Directive | Quote word for word the lines of the records below, starting with the first line and going on through the line containing "width=894. click(x=76, y=154)", both ends included.

Pointing records for text and elements
▼
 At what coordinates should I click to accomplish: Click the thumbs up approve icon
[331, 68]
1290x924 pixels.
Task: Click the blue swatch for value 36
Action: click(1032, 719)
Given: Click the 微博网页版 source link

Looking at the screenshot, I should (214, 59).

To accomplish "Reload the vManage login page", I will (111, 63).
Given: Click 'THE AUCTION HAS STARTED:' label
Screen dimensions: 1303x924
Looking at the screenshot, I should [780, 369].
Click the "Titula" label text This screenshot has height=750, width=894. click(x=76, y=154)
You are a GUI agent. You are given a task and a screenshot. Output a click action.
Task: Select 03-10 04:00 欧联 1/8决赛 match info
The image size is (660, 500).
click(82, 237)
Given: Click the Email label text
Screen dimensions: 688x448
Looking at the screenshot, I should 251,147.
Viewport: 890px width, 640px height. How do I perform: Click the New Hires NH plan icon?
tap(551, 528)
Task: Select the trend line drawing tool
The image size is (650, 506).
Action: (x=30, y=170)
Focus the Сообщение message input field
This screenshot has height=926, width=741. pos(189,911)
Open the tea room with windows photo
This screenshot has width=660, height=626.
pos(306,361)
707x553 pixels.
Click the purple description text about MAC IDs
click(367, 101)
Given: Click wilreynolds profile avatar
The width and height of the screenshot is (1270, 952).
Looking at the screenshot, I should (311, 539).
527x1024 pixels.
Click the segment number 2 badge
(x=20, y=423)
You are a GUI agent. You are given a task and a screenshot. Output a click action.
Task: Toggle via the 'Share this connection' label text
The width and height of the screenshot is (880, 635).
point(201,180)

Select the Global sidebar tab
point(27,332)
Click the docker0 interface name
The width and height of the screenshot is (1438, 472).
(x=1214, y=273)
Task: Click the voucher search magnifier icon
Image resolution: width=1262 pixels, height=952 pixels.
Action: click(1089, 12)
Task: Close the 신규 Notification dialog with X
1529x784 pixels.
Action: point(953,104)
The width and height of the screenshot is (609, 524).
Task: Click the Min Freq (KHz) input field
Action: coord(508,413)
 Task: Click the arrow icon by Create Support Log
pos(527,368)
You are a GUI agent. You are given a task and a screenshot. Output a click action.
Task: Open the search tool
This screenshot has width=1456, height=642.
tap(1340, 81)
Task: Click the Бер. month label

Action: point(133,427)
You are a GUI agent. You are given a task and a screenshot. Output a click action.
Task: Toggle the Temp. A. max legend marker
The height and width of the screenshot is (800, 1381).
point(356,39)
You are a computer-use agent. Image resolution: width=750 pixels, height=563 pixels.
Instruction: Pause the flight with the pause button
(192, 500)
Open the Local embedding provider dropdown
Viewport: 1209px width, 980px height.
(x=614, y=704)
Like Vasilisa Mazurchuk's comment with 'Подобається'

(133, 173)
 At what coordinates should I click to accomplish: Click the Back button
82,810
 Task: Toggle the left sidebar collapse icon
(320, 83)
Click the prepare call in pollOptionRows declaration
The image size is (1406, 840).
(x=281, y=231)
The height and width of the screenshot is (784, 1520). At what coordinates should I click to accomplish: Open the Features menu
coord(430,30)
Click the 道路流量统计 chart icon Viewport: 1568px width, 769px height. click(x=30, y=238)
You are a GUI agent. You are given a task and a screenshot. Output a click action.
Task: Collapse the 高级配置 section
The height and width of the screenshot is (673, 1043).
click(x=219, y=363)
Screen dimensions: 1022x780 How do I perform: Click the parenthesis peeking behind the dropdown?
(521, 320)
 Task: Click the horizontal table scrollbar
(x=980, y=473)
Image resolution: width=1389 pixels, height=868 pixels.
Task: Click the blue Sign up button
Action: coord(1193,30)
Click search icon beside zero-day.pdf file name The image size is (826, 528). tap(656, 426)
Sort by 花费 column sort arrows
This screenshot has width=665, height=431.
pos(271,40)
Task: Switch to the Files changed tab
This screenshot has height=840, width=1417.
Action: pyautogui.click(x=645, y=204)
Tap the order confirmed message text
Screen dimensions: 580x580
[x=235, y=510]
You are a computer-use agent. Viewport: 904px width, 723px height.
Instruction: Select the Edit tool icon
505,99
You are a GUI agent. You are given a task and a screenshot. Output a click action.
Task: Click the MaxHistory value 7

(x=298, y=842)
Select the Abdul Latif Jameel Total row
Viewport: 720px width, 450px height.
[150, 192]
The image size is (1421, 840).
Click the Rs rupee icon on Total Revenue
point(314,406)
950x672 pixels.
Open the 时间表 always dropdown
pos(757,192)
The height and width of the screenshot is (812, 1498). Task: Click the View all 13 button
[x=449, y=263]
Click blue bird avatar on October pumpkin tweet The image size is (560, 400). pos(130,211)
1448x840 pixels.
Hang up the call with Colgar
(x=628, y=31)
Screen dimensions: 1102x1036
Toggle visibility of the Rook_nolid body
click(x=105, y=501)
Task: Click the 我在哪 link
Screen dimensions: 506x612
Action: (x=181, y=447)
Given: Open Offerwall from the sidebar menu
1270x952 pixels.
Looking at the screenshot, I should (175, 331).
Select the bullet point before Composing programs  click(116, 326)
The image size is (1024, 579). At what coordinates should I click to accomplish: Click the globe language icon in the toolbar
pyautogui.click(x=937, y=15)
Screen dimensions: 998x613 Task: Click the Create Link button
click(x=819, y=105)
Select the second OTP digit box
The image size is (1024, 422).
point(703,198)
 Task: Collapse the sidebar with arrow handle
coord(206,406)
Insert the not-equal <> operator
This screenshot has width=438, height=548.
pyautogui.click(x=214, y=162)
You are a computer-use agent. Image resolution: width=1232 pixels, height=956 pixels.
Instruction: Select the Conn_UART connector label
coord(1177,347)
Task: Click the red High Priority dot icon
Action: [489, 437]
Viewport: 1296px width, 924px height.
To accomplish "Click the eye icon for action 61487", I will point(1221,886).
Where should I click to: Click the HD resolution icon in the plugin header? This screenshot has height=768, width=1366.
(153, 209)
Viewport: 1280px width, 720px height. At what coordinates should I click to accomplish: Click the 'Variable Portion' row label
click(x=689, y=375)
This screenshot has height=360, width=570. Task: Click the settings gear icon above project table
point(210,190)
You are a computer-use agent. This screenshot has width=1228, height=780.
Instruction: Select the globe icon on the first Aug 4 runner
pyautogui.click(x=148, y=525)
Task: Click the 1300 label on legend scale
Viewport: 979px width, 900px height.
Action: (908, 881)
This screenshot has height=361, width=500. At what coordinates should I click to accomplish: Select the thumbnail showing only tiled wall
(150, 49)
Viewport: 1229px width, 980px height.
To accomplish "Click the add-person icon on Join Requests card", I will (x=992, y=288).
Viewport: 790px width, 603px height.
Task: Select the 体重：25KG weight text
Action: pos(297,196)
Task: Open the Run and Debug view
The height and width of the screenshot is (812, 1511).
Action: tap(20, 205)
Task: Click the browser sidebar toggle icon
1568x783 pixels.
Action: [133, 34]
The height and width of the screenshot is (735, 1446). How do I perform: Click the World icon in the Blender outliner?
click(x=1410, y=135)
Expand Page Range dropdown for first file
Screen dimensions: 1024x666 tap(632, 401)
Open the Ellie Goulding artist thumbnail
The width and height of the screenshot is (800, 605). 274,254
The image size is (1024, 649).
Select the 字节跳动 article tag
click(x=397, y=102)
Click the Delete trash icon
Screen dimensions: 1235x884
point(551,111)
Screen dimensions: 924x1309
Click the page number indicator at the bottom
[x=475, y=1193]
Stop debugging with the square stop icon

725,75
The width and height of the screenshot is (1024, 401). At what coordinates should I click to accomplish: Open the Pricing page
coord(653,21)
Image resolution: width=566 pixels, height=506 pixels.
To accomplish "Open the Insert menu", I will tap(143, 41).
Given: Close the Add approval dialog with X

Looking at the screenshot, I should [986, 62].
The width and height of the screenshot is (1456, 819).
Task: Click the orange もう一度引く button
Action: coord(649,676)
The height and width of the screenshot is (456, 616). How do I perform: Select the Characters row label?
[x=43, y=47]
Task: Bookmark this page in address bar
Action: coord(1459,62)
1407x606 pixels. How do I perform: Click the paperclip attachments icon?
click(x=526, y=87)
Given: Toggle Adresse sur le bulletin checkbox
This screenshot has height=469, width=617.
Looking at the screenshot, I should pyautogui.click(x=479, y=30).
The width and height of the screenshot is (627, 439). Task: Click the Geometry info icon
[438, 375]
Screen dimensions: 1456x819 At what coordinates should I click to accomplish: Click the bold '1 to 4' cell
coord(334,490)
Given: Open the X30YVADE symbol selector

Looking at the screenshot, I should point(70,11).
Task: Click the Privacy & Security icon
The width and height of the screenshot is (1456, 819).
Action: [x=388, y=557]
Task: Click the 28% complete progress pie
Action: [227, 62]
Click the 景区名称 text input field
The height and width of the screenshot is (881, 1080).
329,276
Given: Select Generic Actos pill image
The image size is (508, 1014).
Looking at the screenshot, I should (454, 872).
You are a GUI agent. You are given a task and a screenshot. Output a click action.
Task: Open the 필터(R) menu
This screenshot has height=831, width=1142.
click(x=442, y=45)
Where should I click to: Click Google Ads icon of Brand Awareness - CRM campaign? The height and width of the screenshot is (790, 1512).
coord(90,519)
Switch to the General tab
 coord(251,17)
▲
Complete answer |
 At what coordinates should I click to accomplish: Click the thumbs up approve icon
[331, 68]
1290x924 pixels.
Task: Click the blue swatch for value 36
Action: click(1032, 719)
Given: Click the 微博网页版 source link

Looking at the screenshot, I should (214, 59).

To accomplish "Reload the vManage login page", I will (111, 63).
Given: Click 'THE AUCTION HAS STARTED:' label
Screen dimensions: 1303x924
Looking at the screenshot, I should [780, 369].
Click the "Titula" label text This screenshot has height=750, width=894. click(x=76, y=154)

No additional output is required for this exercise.